Kultusminister Christian Piwarz: »Drei Jahre nach Ausbruch der Corona-Pandemie wissen wir: Die Schulen waren viel zu lang geschlossen. Schulen und Kitas waren eben nicht Treiber der Pandemie, wie oftmals behauptet wurde. Kinder und Jugendliche wurden zu lange in ihrer persönlichen und schulischen Entwicklung zum Schutz der Alten und vulnerablen Gruppen eingeschränkt. Das bedaure ich sehr. Wir sollten aus den Fehlern der Vergangenheit lernen. Gerade die Pandemie hat gezeigt, welch bedeutende soziale Rolle Schule im Leben von Kindern und Jugendlichen spielt. Das Recht der Kinder und Jugendlichen auf Bildung und soziale Teilhabe muss auch in Zeiten einer Pandemie in den Abwägungsprozessen mehr Gewicht bekommen. Die Schließungen von Kitas und Schulen hatte Folgen für die seelische Gesundheit der Kinder und Jugendlichen, die für mich gravierender sind als entstandene Bildungslücken. Bildungsdefizite lassen sich aufholen. Das ist bei den psychosozialen Folgen ungleich schwerer möglich. Deshalb waren wir immer bemüht, trotz erheblicher Widerstände, die Schulen und Kitas so schnell wie möglich wieder zu öffnen«, so Kultusminister Christian Piwarz.

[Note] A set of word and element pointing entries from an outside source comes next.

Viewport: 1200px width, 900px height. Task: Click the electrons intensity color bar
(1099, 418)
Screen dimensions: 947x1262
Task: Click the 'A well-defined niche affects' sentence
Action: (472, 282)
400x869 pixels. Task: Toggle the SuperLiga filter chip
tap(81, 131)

Der Kultusminister verwies darauf, dass präventive Maßnahmen an den Schulen ausgebaut werden, um die Früherkennung von psychischen Problemlagen bei Schülern und das allgemeine Bewusstsein für die psychische Gesundheit zu stärken. So wird die Zahl der Schulpsychologen von derzeit 58 auf 109 fast verdoppelt. Im Rahmen der Ganztagsangebote und dem Corona-Aufholprogramm werden den Schülerinnen und Schüler Angebote zur Förderung ihrer Resilienz gemacht. Dahinter verbergen sich Programme zur Stressverarbeitung und zum Sozialtraining ebenso wie klassische Nachhilfe, Kunst-, Tanz-, Theater- und Sportangebote, um psychosoziale Belastungen abzubauen und die seelische Gesundheit zu stärken. Zudem sollen alle regionalen Akteure in der Präventionsarbeit als »Prävention im Team« vernetzt werden.